Following Rep. Michele Bachmann’s appearance with Chris Matthews yesterday, America is learning what many in Minnesota already knew, which is that putting Bachmann in front of a live microphone is like handing an excitable 15-year-old a bottle of gin and a loaded gun. The only question is when something unspeakable is going to happen.

Bachmann is no stranger to the hysterical off-the-cuff reaction. In her BC (Before Congress) incarnation, perhaps the most celebrated instance of Michele being Michele was a bizarre 2005 incident in a little town called Scandia. At the conclusion of a heated town meeting, then-state Sen. Bachmann retreated to a bathroom, where a couple of her constituents followed to continue the argument.

Then, according to a police report (PDF) that Bachmann later filed with the Washington County Sheriff’s Office:

BACHMAN [sic] STATED THAT WHEN SHE WAS GETTING READY TO LEAVE SHE WENT TO THE RESTROOM. SENATOR BACHMAN STATED THAT WHEN SHE WAS TRYING TO LEAVE THE RESTROOM, 2 WOMEN BLOCKED IN AND TOLD HER THEY WANTED TO CONTINUE TALKING. SEN BACHMAN STATED SHE WAS AFRAID AND SCREAMED FOR HELP. THE 2 WOMEN LET HER LEAVE THE RESTROOM WHEN SHE SCREAMED. THE WOMEN ARE BELIEVED TO BE W/ THE GLBT GROUP.

In short, Michele Bachmann claimed to have been briefly kidnapped, and caused to fear for her safety, by a pair of argumentative lesbian constituents. The incident never resulted in charges, in part because Bachmann’s own account of it kept shifting. (The Dump Bachmann blog has a good contemporaneous summary.)

Shortly after arriving in Congress, Bachmann briefly made headlines by revealing to St. Cloud Times reporter Lawrence Schumacher that the US government had agreed to a secret plan to turn half of Iraq over to Iran: “There is already agreement made,” said Bachmann. “They are going to get half of Iraq, and that is going to be a terrorist safe haven zone where they can go ahead and bring about more attacks in the Middle East, and come against the United States.”

From lesbian stalkers to secret US deals with terrorists — and now, anti-Americans skulking round Capitol Hill — few members of Congress have as keen an eye for threats no one else can see as Michele Bachmann.

And given as much, it has been amazing to see her emergence in 2008 as one of the most conspicuous faces of the Republican congressional caucus. Bachmann has been all over the cable networks for the past six months or so — bashing immigrants with Bill O’Reilly, holding forth on Sarah Palin and more with Larry King, chanting “drill baby drill” and “no bailout” on CNBC.

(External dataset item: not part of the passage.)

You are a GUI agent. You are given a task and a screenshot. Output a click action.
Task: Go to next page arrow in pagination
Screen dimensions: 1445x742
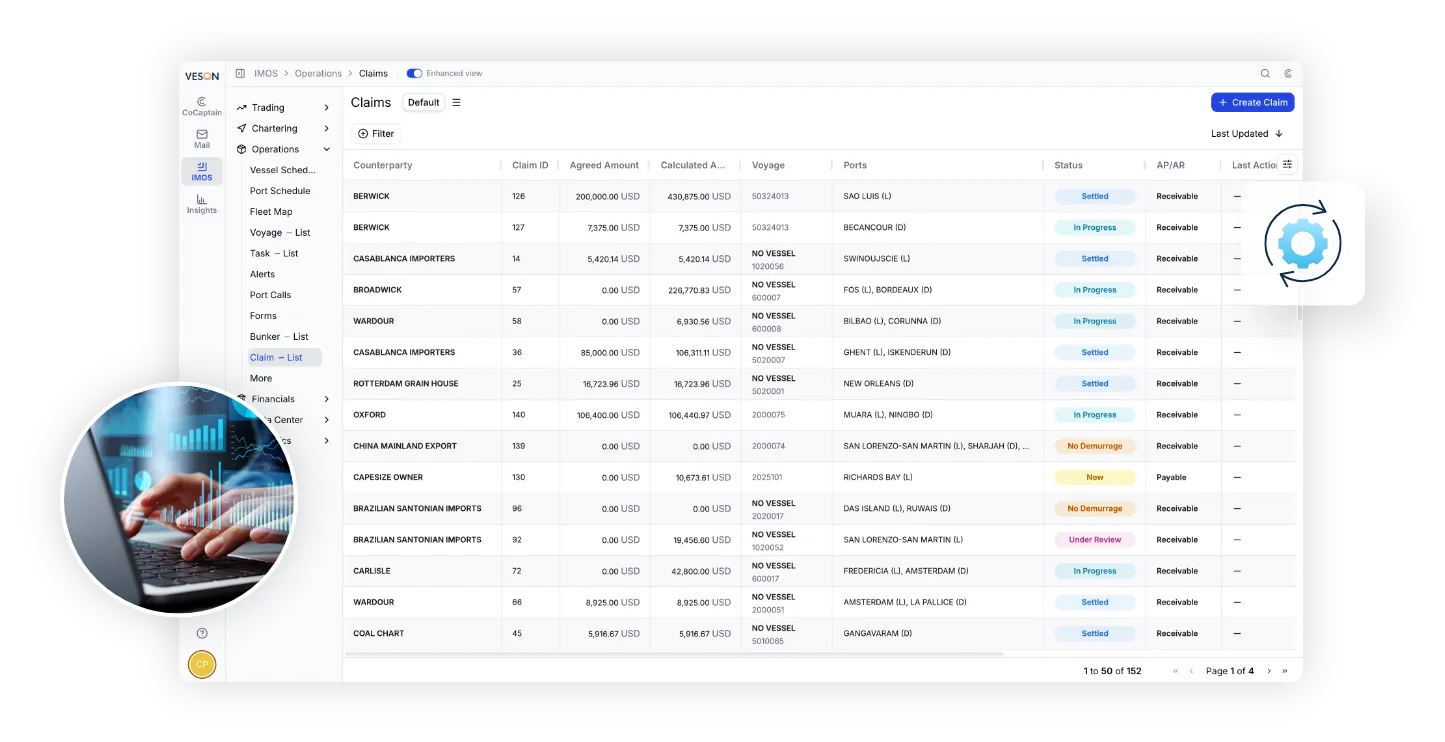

It was bound to come to trouble eventually, and it was Bachmann’s status as a second-line Sarah Palin surrogate that finally undid her. While pushing Palin’s Bill Ayers attack line, Bachmann did not restrict herself to the customary associations, such as “radical” and “terrorist.”

With her boundless enthusiasm for demonizing those she views as godless, Bachmann cheerfully broke new ground in the Ayers/Jeremiah Wright culture wars by forging a series of associations between “leftists” and “liberals” and “anti-Americans,” inside and outside Congress, who in Bachmann’s view ought to be investigated.

And all this as her campaign for re-election in the Sixth District was already facing a nascent pardon request scandal and tightening polls. No wonder Bachmann seems so tetchy and fearful these days. Someone — specifically, that woman in the mirror — is out to get her.